In 1994, Stagecoach purchased the East London and Selkent operations during the privatisation of London bus services. Both continued to trade under their existing names until November 2000 when Stagecoach consolidated its London operations under the Stagecoach London brand with both remaining as separate legal entities.

In August 2006, Stagecoach sold its London bus operations to Macquarie Bank for £263.6 million. The new owner restored the East London and Selkent trading names and logos, and in September 2008, established Thameside to operate route 248. In October 2010, Stagecoach reacquired its old London operations with all operations once again rebranded as Stagecoach London.

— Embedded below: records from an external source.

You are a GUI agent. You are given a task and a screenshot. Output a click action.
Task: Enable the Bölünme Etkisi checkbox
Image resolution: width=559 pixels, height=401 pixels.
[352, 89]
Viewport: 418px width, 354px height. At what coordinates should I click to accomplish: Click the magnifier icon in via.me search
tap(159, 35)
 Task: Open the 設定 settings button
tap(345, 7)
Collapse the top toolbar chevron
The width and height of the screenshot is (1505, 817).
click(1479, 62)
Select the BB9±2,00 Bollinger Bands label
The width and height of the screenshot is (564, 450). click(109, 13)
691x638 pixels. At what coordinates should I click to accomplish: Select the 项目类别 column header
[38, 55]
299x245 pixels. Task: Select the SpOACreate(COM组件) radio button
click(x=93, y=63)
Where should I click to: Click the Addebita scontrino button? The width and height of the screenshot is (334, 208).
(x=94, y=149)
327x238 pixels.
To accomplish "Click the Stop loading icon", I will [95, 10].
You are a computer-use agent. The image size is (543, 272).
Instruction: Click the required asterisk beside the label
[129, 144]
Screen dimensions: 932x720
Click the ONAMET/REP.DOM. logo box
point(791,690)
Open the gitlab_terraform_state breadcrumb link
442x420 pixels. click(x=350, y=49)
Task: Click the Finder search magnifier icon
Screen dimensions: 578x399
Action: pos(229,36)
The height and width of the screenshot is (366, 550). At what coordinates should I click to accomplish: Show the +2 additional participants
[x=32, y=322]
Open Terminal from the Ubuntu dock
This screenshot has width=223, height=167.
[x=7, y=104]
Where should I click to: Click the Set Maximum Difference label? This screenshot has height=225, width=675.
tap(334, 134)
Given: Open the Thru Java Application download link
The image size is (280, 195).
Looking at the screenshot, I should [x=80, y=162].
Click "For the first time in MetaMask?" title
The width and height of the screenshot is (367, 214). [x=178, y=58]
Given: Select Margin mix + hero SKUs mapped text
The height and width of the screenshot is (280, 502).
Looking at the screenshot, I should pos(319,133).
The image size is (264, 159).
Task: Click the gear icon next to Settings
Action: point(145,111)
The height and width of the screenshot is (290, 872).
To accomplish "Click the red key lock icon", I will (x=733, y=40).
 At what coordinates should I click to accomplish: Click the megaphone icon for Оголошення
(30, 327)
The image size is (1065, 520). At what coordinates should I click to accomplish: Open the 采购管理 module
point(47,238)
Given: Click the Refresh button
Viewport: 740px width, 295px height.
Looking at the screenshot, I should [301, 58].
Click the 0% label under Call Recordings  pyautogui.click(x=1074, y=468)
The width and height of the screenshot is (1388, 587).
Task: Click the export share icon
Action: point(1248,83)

In May 2022, Stagecoach announced it would take over Tower Transit's Lea Interchange garage for £20 million. The takeover was completed on 25 June 2022, with Stagecoach operating the garage under the Lea Interchange Bus Company Limited legal entity.

Following negotiations between the two operators while its regional operations were shut down ahead of entry into administration, in August 2022, social enterprise operator HCT Group's Transport for London operations, consisting of 17 bus routes, were purchased by Stagecoach London. The deal saw around 500 members of staff and 160 buses transfer to Stagecoach's East London operation, along with leases on the HCT Group's Ash Grove and Walthamstow Avenue garages.

== Operations ==
Stagecoach London operates services under contract to Transport for London. These are operated by 4 legal entities which all exist under the Stagecoach London brand:

- East London (East London Bus & Coach Company Limited)
- Selkent (South East London & Kent Bus Company Limited)
- Thameside (East London Bus & Coach Company Limited)
- Lea Interchange Bus Company (Lea Interchange Bus Company Limited)

In 2000, Stagecoach's standard bus livery of a dark blue skirt and orange and light blue swirl at the rear with the standard white replaced by red was introduced. After the sale to Macquarie Bank, an all-red livery was introduced.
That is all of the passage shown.